Nerveux, Adam poussa la porte de la salle de boxe. Cette fois, Julien n'avait pas pu l'accompagner, à cause d'une autre activité le mercredi soir. Il était donc venu seul. C'était terriblement stressant, parce qu'il ne connaissait personne ici à part Henry et qu'il n'aimait pas affronter l'inconnu seul. Pourtant, à peine eut-il mis un pied dans la pièce qu'un des élèves de Henry s'approcha de lui. Il reconnut assez facilement le roux peu aimable qui tapait comme un forcené sur un sac de frappe la première fois qu'il était venu. C'était quoi son nom, déjà ? Aaron ?

— Tu es Adam, non ?

Il hocha la tête, surpris de ne pas entendre d'agressivité dans sa voix. Elle était grave et un peu autoritaire mais pas méchante. Le roux lui sourit d'ailleurs et ses étranges yeux dorés s'éclairèrent brièvement.
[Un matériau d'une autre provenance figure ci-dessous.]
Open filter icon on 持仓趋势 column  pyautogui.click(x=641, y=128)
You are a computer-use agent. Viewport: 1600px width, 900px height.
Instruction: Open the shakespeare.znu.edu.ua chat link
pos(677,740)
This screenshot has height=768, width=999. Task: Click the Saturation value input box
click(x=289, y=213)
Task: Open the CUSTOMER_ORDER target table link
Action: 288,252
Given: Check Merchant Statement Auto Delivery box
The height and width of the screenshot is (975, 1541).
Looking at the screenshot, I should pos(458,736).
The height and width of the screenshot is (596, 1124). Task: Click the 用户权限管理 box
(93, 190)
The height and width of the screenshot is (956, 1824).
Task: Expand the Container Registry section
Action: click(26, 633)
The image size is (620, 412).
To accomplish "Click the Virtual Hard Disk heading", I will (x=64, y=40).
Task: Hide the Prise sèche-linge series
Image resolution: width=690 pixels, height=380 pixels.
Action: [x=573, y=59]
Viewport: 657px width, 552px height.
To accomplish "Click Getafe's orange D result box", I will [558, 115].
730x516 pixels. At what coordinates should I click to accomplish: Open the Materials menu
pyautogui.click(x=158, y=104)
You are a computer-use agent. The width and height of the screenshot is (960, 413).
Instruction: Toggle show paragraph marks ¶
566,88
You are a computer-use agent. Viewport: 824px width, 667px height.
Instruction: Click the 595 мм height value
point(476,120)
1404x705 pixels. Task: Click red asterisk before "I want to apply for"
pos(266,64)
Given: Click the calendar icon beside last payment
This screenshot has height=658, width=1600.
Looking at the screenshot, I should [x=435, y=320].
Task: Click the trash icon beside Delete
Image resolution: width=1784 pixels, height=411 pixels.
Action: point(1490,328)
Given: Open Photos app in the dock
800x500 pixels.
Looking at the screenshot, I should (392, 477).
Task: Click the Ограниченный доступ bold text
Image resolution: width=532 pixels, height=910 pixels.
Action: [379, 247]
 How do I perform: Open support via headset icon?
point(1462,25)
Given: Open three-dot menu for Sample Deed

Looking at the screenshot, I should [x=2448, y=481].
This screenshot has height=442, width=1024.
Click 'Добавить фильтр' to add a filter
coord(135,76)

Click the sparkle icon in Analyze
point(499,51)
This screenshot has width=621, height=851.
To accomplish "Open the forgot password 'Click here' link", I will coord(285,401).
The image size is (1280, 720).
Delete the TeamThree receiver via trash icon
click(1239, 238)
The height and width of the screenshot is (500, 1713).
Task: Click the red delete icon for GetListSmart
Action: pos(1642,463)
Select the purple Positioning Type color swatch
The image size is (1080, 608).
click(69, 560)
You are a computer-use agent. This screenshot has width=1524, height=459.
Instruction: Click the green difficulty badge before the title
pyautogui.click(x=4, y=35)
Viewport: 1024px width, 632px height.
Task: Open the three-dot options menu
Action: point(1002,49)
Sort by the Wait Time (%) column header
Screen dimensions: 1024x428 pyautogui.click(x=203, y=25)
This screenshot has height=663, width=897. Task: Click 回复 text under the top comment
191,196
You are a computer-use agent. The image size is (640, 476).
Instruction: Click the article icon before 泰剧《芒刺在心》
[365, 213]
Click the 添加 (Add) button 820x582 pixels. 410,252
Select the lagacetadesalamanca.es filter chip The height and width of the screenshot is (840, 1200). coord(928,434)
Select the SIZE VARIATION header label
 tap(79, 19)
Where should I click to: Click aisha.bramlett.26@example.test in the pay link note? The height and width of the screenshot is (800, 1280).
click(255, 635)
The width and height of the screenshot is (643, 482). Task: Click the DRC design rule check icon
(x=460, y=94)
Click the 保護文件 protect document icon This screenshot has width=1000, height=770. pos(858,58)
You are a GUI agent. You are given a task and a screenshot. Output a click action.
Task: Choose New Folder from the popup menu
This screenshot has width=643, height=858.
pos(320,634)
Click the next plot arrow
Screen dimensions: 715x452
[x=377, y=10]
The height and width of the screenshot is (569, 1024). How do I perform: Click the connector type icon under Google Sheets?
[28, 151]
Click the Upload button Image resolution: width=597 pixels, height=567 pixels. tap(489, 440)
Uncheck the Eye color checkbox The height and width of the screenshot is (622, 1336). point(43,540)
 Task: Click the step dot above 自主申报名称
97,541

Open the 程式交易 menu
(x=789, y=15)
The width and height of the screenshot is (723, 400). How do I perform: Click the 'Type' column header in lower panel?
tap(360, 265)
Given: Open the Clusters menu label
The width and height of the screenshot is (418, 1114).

— Je suis Aaron. Henry doit régler des papiers alors il m'a demandé de te faire visiter en attendant qu'il arrive.

— O-ok...

Il se mordit la lèvre en se rendant compte qu'il avait bafouillé. Il n'était vraiment pas fait pour les interactions sociales. Aaron sembla amusé mais ne se moqua pas de lui. Au lieu de ça, il remplit son rôle de guide, lui montrant les différentes installations de la salle, avant de l'emmener aux vestiaires. Il lui dénicha un casier vide pour pouvoir y ranger son sac durant l'entraînement et lui ramena des gants ainsi que de quoi bander ses poings et ses poignets. Il le laissa pour qu'il puisse se changer, ce qu'il fit rapidement. Sa tenue de sport était basique, un sweat noir trop large pour son corps fin, comme à peu près tous ses vêtements, et un jogging gris avec des baskets noirs. Il se fit la remarque que ce n'était pas avec ça qu'il allait réussir à séduire Henry avant de ranger son sac. Il essaya ensuite d'enfiler les bandes, tentant de se rappeler comment il l'avait fait sur Julien quelques semaines plus tôt. Il galéra cinq bonnes minutes avant de laisser tomber, vaincu. Il allait devoir demander de l'aide. Il attrapa sa serviette, sa bouteille d'eau et la boîte de biscuits qu'il avait préparés pour Henry d'une main et, de l'autre, il prit les gants de boxe et les bandes. Une fois sûr qu'il arriverait à tout porter sans faire n'importe quoi, il quitta les vestiaires, un léger sourire aux lèvres.

— Tu es prêt ?

Il sursauta et se tourna vers la voix qui l'avait interpellé. Il s'agissait bien évidemment de Henry, appuyé contre le mur près de la porte des vestiaires. Il pria silencieusement pour que ses joues ne rougissent pas trop et essaya de ne pas trop s'attarder dans la contemplation des veines sur ses bras musclés.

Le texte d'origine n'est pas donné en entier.